**WHAT THE EXERCISE ASKS**
Please set down the line that contains "The width and height of the screenshot is (1024, 538)." and every line below it through the last, exactly as written, with no other lines.

**TASK INPUTS**
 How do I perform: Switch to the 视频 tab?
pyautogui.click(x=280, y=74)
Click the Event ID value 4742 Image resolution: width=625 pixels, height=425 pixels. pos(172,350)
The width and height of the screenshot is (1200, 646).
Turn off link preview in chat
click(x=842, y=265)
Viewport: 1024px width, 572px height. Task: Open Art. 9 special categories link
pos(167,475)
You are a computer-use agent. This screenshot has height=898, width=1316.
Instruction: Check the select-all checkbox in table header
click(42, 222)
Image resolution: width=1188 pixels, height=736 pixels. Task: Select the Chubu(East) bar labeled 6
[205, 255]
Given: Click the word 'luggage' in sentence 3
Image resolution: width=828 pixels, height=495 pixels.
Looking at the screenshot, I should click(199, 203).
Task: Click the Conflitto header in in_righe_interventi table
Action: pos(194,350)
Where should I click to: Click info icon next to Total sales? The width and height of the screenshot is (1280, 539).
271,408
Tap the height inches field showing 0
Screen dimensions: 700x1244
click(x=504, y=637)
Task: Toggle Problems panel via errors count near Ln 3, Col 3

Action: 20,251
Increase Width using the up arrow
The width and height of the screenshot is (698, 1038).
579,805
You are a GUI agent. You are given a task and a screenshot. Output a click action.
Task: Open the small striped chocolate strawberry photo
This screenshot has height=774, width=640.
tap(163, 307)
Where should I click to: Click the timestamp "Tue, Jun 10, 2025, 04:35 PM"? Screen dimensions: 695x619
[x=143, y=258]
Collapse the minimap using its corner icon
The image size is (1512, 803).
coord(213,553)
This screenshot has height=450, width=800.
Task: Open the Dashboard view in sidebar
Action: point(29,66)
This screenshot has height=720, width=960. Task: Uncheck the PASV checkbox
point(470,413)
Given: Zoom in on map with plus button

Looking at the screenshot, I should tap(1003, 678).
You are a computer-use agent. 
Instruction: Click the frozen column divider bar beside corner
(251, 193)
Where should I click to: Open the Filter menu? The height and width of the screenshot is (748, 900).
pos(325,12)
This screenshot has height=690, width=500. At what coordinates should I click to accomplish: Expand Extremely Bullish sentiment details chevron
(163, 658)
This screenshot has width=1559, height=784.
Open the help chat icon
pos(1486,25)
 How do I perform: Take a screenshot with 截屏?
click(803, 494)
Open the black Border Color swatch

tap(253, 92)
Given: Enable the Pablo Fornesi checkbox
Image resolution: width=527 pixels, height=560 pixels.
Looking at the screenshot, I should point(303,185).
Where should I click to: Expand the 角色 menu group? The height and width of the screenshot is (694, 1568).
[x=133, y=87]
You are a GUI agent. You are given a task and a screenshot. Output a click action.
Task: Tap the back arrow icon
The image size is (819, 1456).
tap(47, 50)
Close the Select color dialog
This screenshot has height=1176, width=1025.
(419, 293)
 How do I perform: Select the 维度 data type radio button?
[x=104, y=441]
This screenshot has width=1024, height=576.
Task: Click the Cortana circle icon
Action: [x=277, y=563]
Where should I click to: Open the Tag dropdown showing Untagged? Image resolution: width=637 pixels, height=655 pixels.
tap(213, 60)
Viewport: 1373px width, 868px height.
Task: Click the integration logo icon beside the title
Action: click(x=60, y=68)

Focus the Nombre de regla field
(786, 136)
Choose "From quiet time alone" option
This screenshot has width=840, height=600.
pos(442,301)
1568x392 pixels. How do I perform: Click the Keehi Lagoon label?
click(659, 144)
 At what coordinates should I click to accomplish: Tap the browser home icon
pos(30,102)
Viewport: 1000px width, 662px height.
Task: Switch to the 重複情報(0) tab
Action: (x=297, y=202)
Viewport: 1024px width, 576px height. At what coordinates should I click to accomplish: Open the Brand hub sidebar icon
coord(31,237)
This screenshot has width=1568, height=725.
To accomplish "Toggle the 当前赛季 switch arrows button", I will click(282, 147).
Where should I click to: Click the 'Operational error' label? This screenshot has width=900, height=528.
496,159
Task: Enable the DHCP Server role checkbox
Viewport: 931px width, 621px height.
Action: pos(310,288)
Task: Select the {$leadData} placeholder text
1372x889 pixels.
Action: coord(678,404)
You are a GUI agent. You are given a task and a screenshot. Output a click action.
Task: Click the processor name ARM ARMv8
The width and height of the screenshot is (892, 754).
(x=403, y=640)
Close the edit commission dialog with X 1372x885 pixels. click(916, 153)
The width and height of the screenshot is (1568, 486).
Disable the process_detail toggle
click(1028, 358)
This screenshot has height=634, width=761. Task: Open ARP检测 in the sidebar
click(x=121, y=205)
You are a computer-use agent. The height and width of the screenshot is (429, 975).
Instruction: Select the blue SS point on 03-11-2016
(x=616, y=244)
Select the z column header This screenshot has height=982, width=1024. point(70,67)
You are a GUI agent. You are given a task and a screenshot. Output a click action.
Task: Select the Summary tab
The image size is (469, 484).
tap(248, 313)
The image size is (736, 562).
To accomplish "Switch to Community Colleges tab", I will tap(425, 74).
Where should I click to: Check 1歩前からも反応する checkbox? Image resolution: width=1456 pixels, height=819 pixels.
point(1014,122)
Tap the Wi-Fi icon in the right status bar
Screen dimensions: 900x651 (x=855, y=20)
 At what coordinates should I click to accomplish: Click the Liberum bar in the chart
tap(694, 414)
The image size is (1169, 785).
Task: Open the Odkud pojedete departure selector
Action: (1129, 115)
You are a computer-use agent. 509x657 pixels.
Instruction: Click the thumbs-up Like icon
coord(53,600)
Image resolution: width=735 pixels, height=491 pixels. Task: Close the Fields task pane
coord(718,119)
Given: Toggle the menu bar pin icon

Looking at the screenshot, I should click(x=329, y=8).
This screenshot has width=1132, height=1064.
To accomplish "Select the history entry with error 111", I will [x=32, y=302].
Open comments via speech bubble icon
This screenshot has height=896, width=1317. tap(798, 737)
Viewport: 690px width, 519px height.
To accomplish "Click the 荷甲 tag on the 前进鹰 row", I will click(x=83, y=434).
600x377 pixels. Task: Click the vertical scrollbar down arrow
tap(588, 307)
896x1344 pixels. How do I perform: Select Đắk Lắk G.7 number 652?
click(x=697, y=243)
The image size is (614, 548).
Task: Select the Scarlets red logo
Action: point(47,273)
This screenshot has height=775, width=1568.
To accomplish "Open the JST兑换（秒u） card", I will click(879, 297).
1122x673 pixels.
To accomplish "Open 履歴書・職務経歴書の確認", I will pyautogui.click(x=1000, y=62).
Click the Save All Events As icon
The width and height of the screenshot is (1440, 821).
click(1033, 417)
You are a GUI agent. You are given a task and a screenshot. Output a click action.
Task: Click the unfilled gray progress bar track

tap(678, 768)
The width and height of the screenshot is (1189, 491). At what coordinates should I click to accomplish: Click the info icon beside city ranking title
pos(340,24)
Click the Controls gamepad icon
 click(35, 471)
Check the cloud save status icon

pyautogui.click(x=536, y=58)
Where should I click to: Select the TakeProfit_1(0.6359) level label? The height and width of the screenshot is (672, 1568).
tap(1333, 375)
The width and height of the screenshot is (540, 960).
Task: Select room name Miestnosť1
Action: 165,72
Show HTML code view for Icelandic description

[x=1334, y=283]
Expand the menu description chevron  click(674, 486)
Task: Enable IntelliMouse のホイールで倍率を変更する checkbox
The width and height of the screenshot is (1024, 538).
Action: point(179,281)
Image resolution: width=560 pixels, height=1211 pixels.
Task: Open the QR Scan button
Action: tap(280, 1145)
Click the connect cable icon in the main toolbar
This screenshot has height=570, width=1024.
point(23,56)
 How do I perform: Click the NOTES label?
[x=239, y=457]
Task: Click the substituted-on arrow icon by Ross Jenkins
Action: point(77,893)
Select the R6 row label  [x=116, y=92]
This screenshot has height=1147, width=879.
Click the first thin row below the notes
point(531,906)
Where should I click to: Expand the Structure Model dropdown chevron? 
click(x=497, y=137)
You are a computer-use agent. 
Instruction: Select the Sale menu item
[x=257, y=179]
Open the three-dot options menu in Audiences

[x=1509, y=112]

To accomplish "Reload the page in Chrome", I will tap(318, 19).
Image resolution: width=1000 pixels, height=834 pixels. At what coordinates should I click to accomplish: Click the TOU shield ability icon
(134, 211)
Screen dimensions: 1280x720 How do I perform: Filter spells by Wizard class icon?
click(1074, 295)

**EXERCISE OUTPUT**
The width and height of the screenshot is (1024, 538).
Action: point(179,281)
Image resolution: width=560 pixels, height=1211 pixels.
Task: Open the QR Scan button
Action: tap(280, 1145)
Click the connect cable icon in the main toolbar
This screenshot has height=570, width=1024.
point(23,56)
 How do I perform: Click the NOTES label?
[x=239, y=457]
Task: Click the substituted-on arrow icon by Ross Jenkins
Action: point(77,893)
Select the R6 row label  [x=116, y=92]
This screenshot has height=1147, width=879.
Click the first thin row below the notes
point(531,906)
Where should I click to: Expand the Structure Model dropdown chevron? 
click(x=497, y=137)
You are a computer-use agent. 
Instruction: Select the Sale menu item
[x=257, y=179]
Open the three-dot options menu in Audiences

[x=1509, y=112]

To accomplish "Reload the page in Chrome", I will tap(318, 19).
Image resolution: width=1000 pixels, height=834 pixels. At what coordinates should I click to accomplish: Click the TOU shield ability icon
(134, 211)
Screen dimensions: 1280x720 How do I perform: Filter spells by Wizard class icon?
click(1074, 295)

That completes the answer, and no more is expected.